# [Extract provided]
______

You do not see manufactures solder crimps, because it defeats the purpose of using them in the first place. Speed of manufacturing with uniform connection,  but I do not see them using crimps and manual crimping tools  commonly used by hobbiests. I have often read of electricians and hobbyist's having problems with poor manual crimps and problems with uniform crimps using the typical inexpensive crimping tools. Wires can also be damaged from using too much force on a crimp. I have often seen crimps come loose and corrode (increased electrical resistance) over time. The vibration stresses to break wire over time in the hobby environment would be far less likely, than a non-manufacturer crimped wire coming loose. With high voltage wires, as mentioned, crimp, solder at the tip, and for added protection use fusable shrink tubing. They sell crimps (3M) that include a fusable insulator. Improper securing of wires is also a factor in breakage from vibration.


----------



## Bill C. (Feb 28, 2015)

Th


mksj said:


> You do not see manufactures solder crimps, because it defeats the purpose of using them in the first place. Speed of manufacturing with uniform connection,  but I do not see them using crimps and manual crimping tools  commonly used by hobbiests. I have often read of electricians and hobbyist's having problems with poor manual crimps and problems with uniform crimps using the typical inexpensive crimping tools. Wires can also be damaged from using too much force on a crimp. I have often seen crimps come loose and corrode (increased electrical resistance) over time. The vibration stresses to break wire over time in the hobby environment would be far less likely, than a non-manufacturer crimped wire coming loose. With high voltage wires, as mentioned, crimp, solder at the tip, and for added protection use fusable shrink tubing. They sell crimps (3M) that include a fusable insulator. Improper securing of wires is also a factor in breakage from vibration.



Thank you.  I would walk past this man doing the wiring from a blue print.  Its been over 40 years ago.  A lot of changes and improvements since then.  Appreciate your insight.


----------



## uncle harry (Mar 1, 2015)

awander said:


> Manufacturers of compression-type terminal blocks and connectors recommend against tinning any stranded wire that comes under direct compression, for the reason that over time the solder can deform and cause a loose connection.
> 
> If you use a ferrule, this deformation should not take place, so it will do no harm to solder the wire in the ferrule, but I believe it is unnecessary, as crimped connections have been shown to be the most reliable,



I agree with using ferrules and using an appropriate crimping tool as well.  NFPA79 2012 which affects all machine tool and special machinery wiring states that stranded wires _*shall not*_ be tinned or soldered unless the connection is specifically designed for soldering.  An example of allowing solder is a connection to a pot or solder terminal. I prefer  to abide by NFPA79 since I occasionally build special machines for local businesses.

______

# [Supplied data]
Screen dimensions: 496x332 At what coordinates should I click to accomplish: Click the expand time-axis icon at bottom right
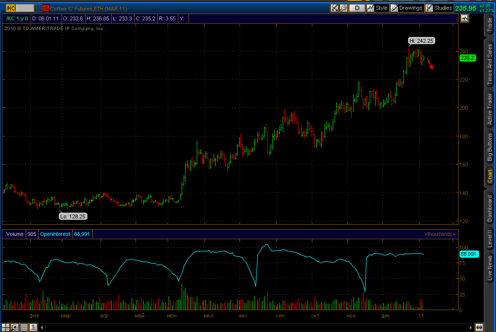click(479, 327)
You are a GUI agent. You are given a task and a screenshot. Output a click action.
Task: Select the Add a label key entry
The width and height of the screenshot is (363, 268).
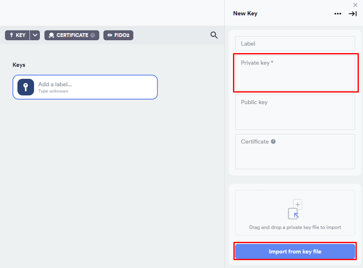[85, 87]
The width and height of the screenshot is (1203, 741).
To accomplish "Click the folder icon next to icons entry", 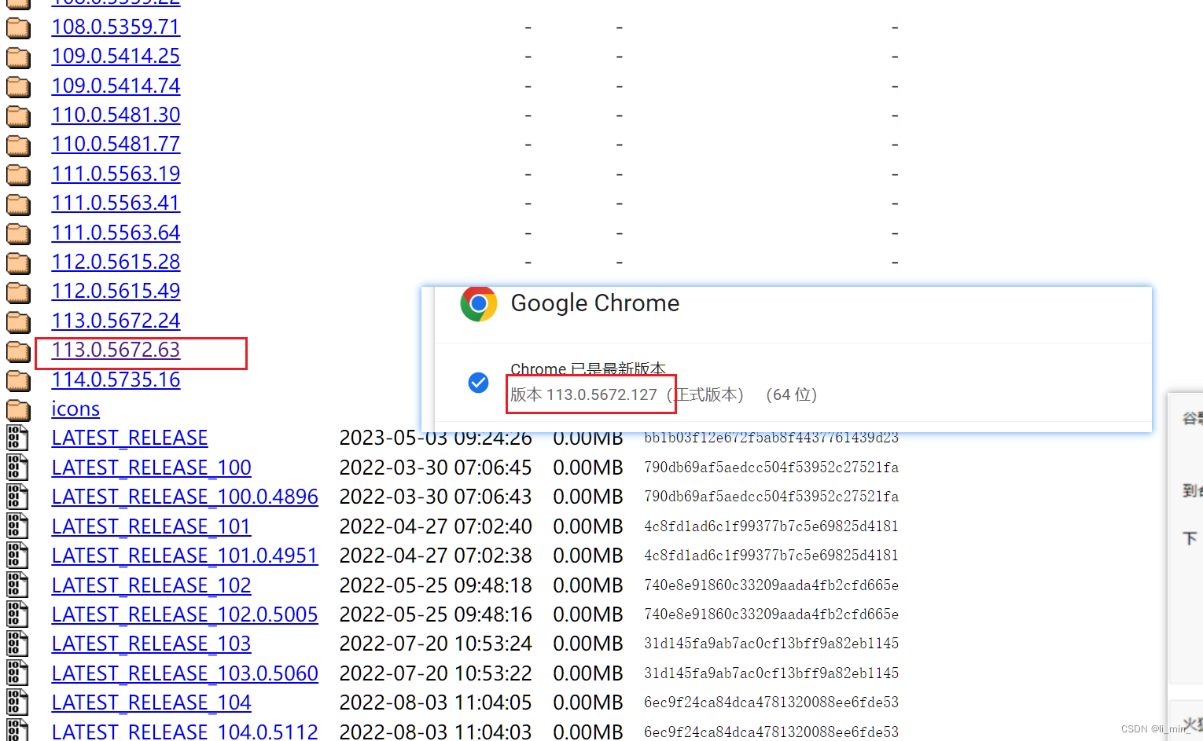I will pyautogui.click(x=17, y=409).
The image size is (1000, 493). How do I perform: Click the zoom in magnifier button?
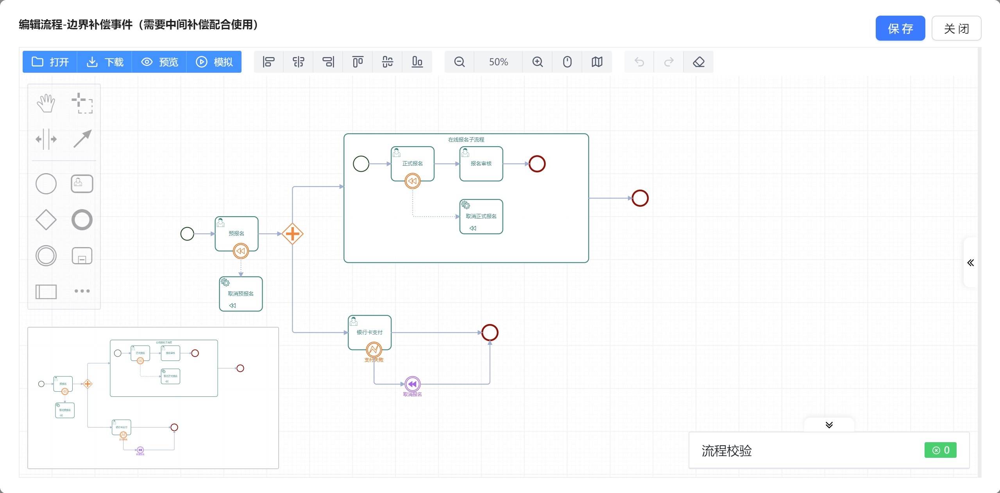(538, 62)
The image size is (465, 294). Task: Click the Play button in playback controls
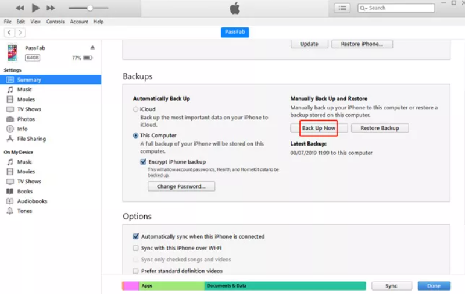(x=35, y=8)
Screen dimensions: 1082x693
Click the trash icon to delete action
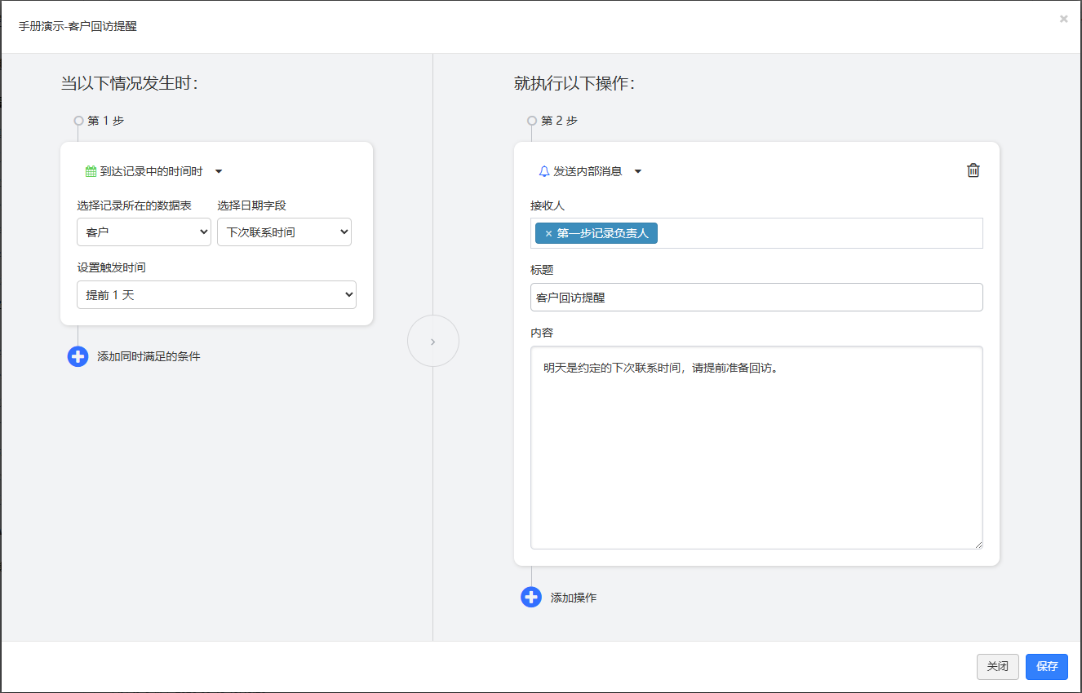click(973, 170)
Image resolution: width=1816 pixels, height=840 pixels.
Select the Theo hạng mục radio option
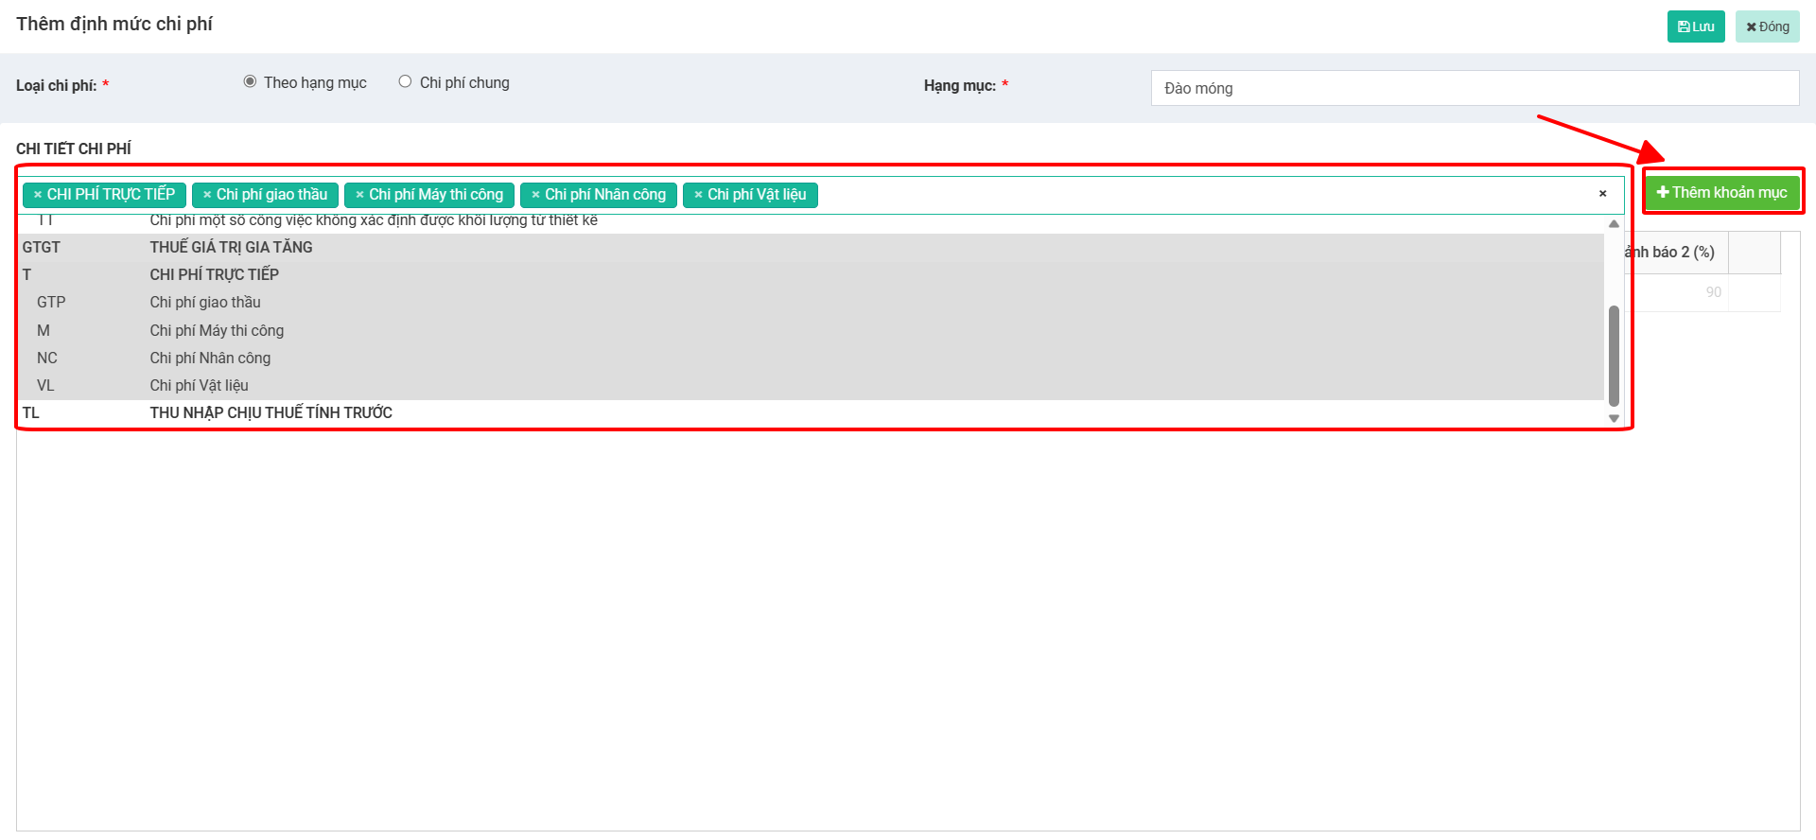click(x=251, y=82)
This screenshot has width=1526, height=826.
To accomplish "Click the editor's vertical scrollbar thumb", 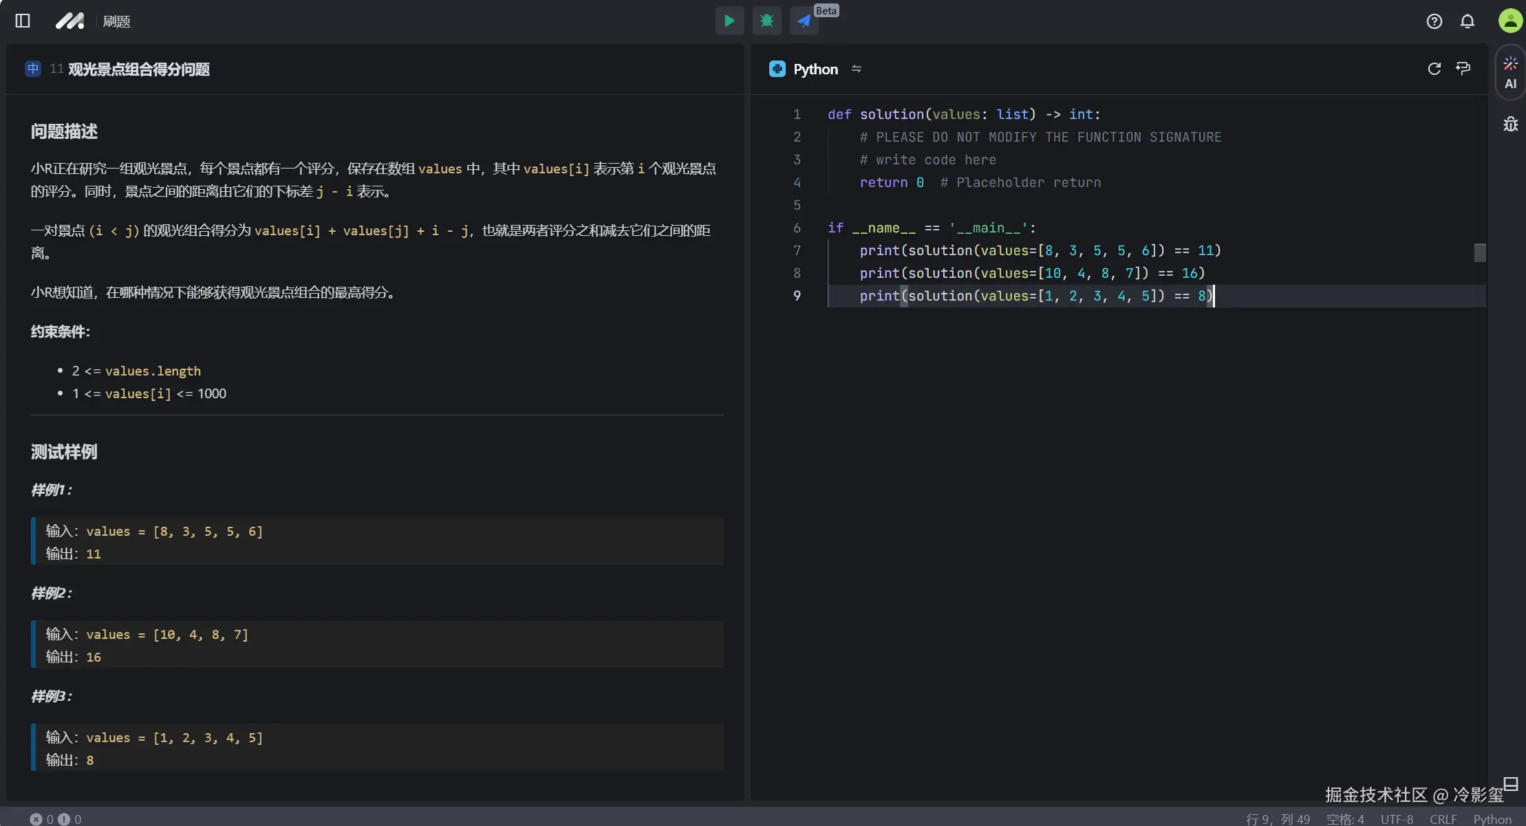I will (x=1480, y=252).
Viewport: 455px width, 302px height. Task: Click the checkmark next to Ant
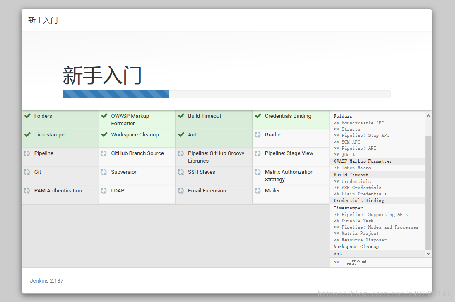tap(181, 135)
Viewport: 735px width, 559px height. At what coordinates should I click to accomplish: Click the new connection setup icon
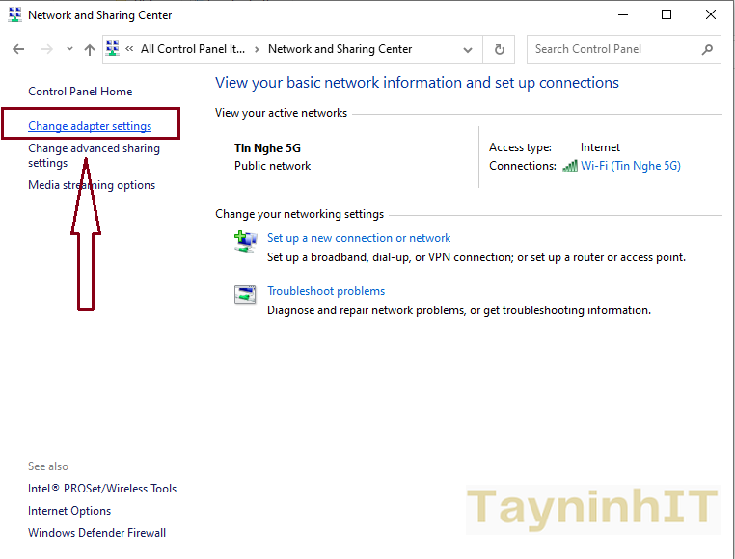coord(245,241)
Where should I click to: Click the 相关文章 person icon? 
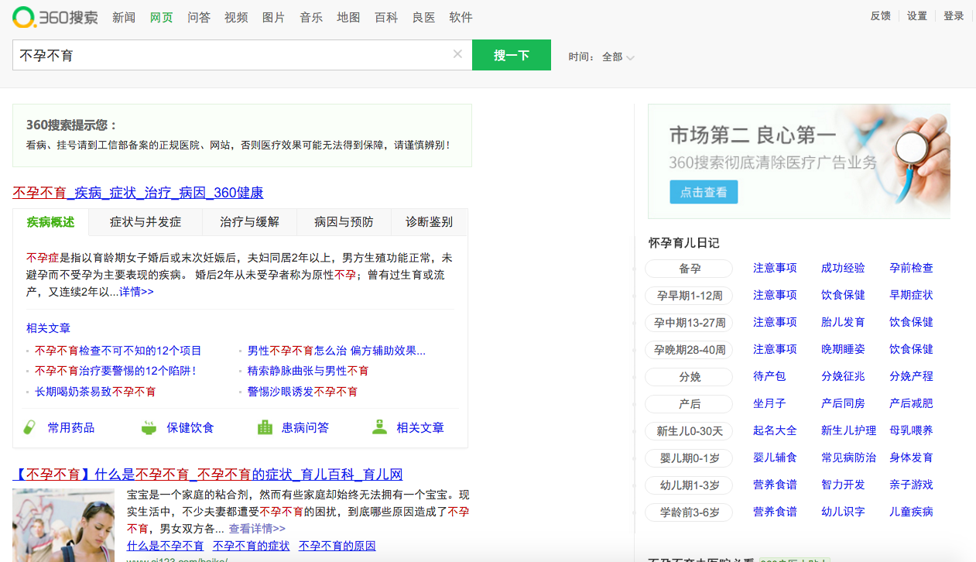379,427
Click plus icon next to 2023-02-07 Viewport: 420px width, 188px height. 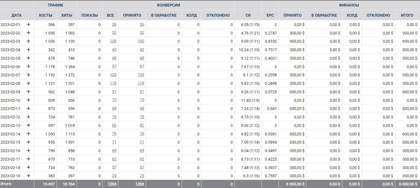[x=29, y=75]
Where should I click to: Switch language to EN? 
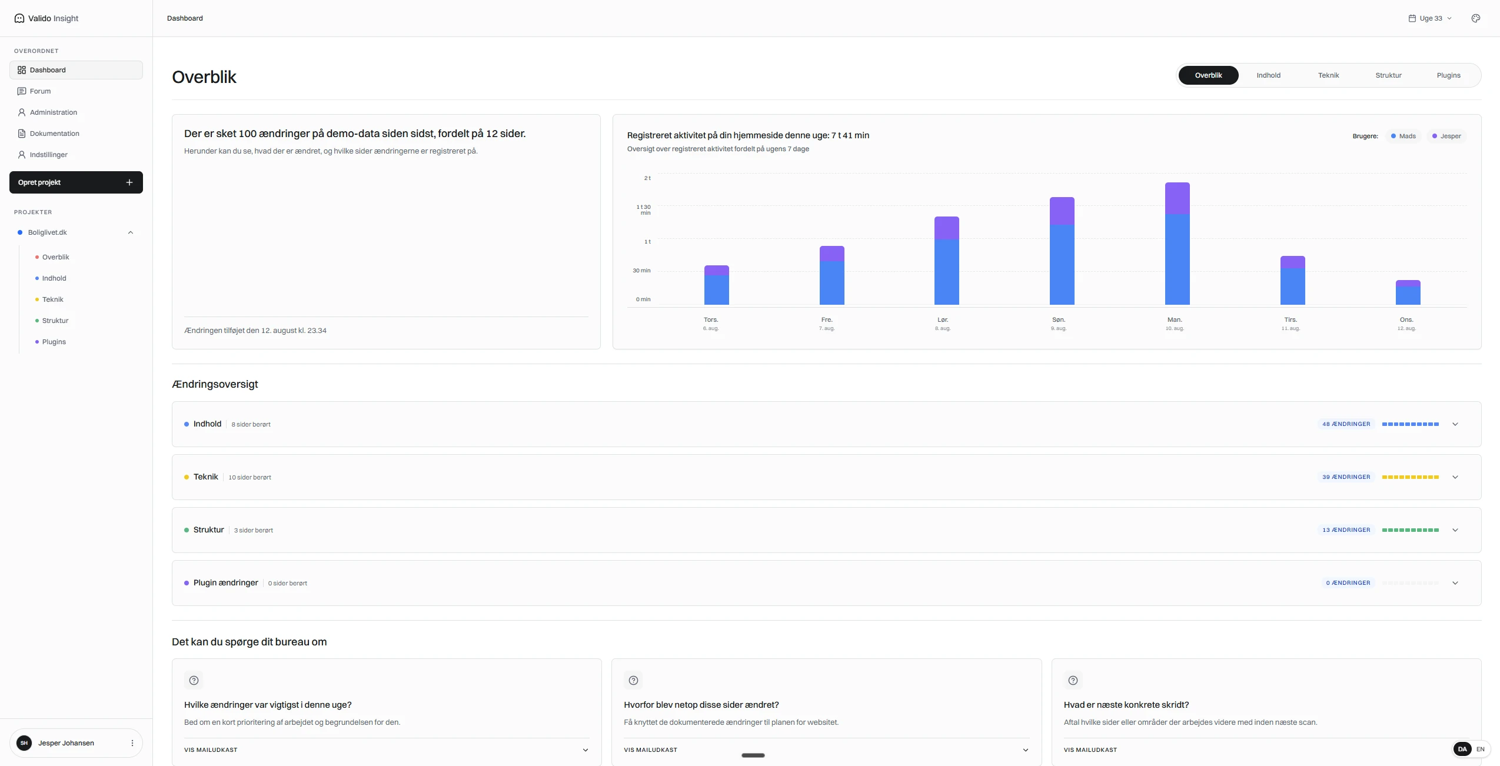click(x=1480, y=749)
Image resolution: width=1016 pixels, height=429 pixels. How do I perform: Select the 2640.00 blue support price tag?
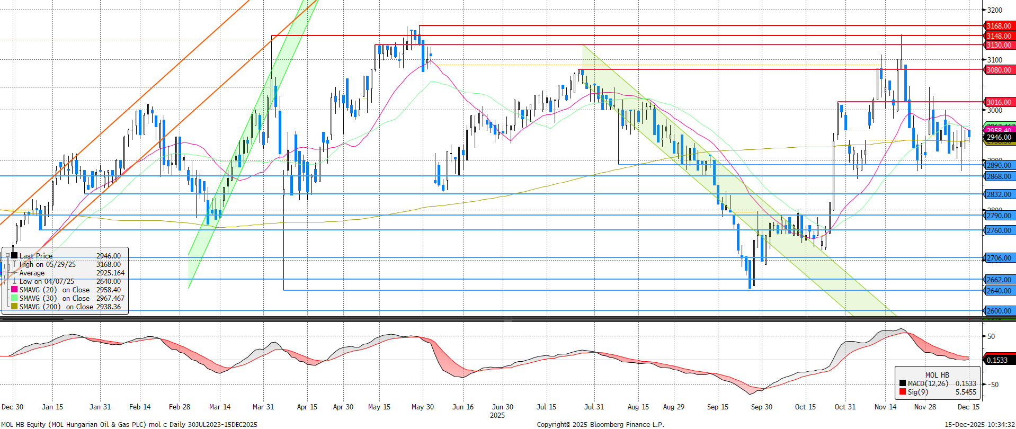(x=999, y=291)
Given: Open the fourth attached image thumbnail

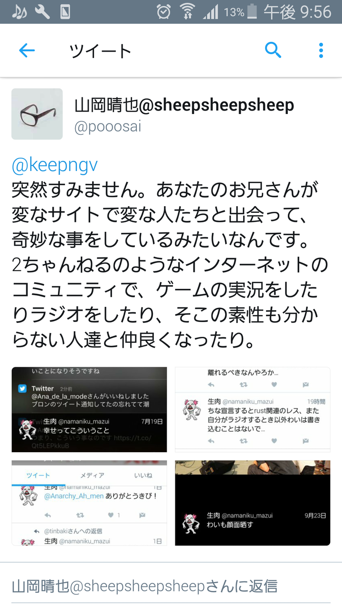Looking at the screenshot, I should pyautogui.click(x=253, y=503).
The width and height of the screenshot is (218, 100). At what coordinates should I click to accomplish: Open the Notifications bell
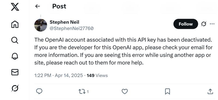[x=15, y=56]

______

# [Set problem A]
In the crimping thread, which standard does uncle harry say he prefers to abide by?
# [Set problem B]
Do these statements agree with the crimping thread? Answer yes or no for each, quoting the deciding words. (i) 3M sells crimps that include a fusable insulator. (ii) Manufacturers of compression-type terminal blocks recommend tinning stranded wire that comes under direct compression. (iii) Bill C. says the wiring he watched took place over 40 years ago.
# [Set problem C]
Pull out the part of the crimping thread that opens with the words containing "## uncle harry" and closes with "a loose connection.".
The entries have no connection to the crimping thread.

# [Full output A]
NFPA79.

# [Full output B]
(i) Yes: "They sell crimps (3M) that include a fusable insulator."
(ii) No: "recommend against tinning any stranded wire that comes under direct compression"
(iii) Yes: "Its been over 40 years ago."

# [Full output C]
## uncle harry (Mar 1, 2015)

awander said:


> Manufacturers of compression-type terminal blocks and connectors recommend against tinning any stranded wire that comes under direct compression, for the reason that over time the solder can deform and cause a loose connection.